Textauszug:
▽
Das fliegende Klassenzimmer (DE 2003) #Filmfest 1360

Filmfest 1360 Cinema

Das fliegende Klassenzimmer ist ein Kinderfilm des deutschen Regisseurs Tomy Wigand aus dem Jahr 2003. Er basiert frei auf dem gleichnamigen Roman von Erich Kästner. 

Wir kennen das Buch, haben es als Jugendliche mehrmals gelesen und halten es von den wunderbaren großen vier Kinderbüchern Erich Kästners für das Beste. Es ist eine Ikone der Kinder- und Jugendliteratur, und wie die beiden Verfilmungen von 1973 und 2003 damit umgehen, ist mindestens gewöhnungsbedürftig. Wir wissen nicht, was Kästner zu diesen zeitgeistigen Adaptionen gesagt hätte, aber wir fühlen uns beinahe berufen, ihn gegen sie zu verteidigen. Und wir werden das Gefühl nicht los, dass wir das Beste noch nicht kennen, und das dürfte demnach die Filmversion von 1954 sein. Dass sie vom Buch am wenigsten abweicht, dürfen wir vermuten, ohne diesen Film schon gesehen zu haben, denn mehr als die Sommervariante 1973und noch mehr als die Snow-Light-Version von 2003 kann man sich kaum von der Atmosphäre und leider auch von der Essenz einer Vorlage entfernen. Die heutigen Filmemacher haben ganz offensichtlich so große Angst davor, bei heutigen Kids nicht anzukommen, dass sie es riskieren, die Wesentlichkeiten und die Atmosphäre von Kinderbüchern komplett über Bord zu schmeißen.
△
Vorliegendes Material:
▽
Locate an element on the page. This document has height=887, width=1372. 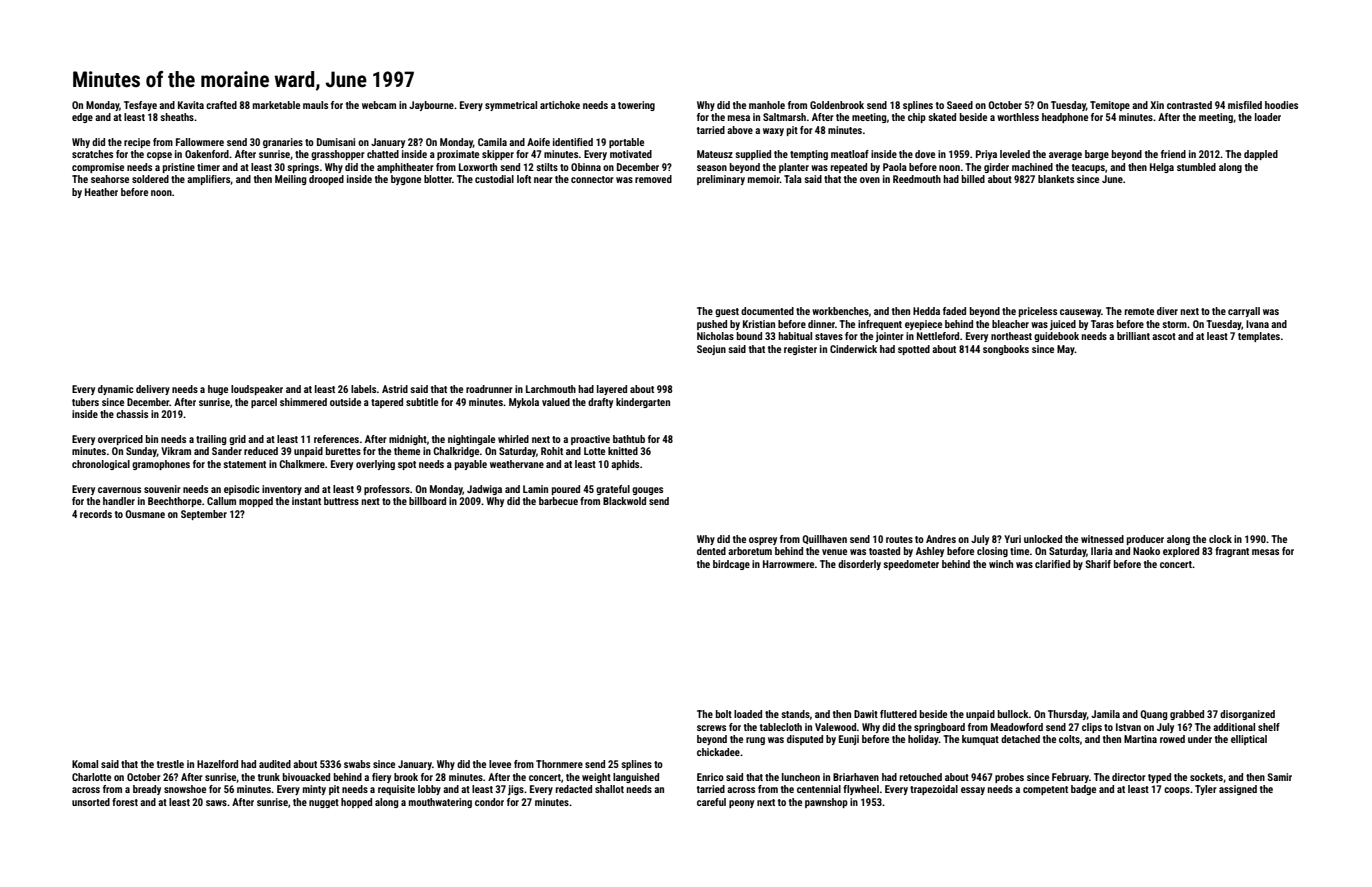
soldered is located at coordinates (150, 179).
△
▽
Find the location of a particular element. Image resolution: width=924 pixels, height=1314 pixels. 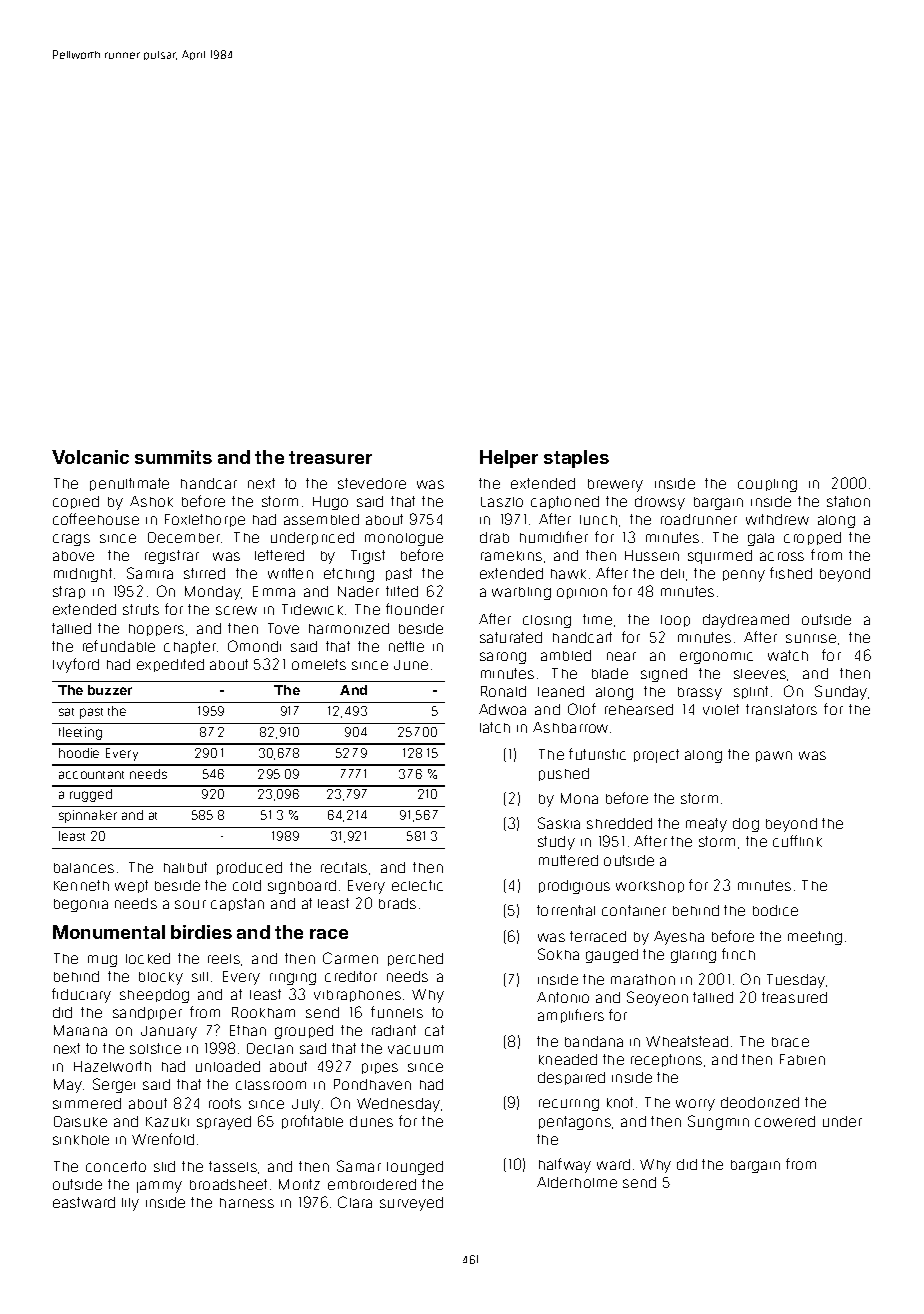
△
Aufgaben:
a. Prüfe anhand des Textauszugs, ob diese Aussagen zutreffen: (i) Der Film von 2003 stammt von Regisseur Tomy Wigand. (ii) Die Filmversion von 1954 wurde bereits gesehen. (iii) Das Buch gilt als das beste der vier großen Kinderbücher Kästners. Antworte jeweils mit Ja oder Nein und zitiere die entscheidenden Worte wörtlich.
b. Auf welchem Roman beruht der Film laut Textauszug?
c. Schreibe einen Teil des Textauszugs wortgetreu ab: Beginne bei den Worten „Das fliegende Klassenzimmer ist“ und höre nach „dem gleichnamigen Roman von Erich Kästner.“ auf.

Lösungen:
a.
(i) Ja: „ein Kinderfilm des deutschen Regisseurs Tomy Wigand aus dem Jahr 2003“
(ii) Nein: „ohne diesen Film schon gesehen zu haben“
(iii) Ja: „halten es von den wunderbaren großen vier Kinderbüchern Erich Kästners für das Beste“

b. Auf dem gleichnamigen Roman von Erich Kästner.

c.
Das fliegende Klassenzimmer ist ein Kinderfilm des deutschen Regisseurs Tomy Wigand aus dem Jahr 2003. Er basiert frei auf dem gleichnamigen Roman von Erich Kästner.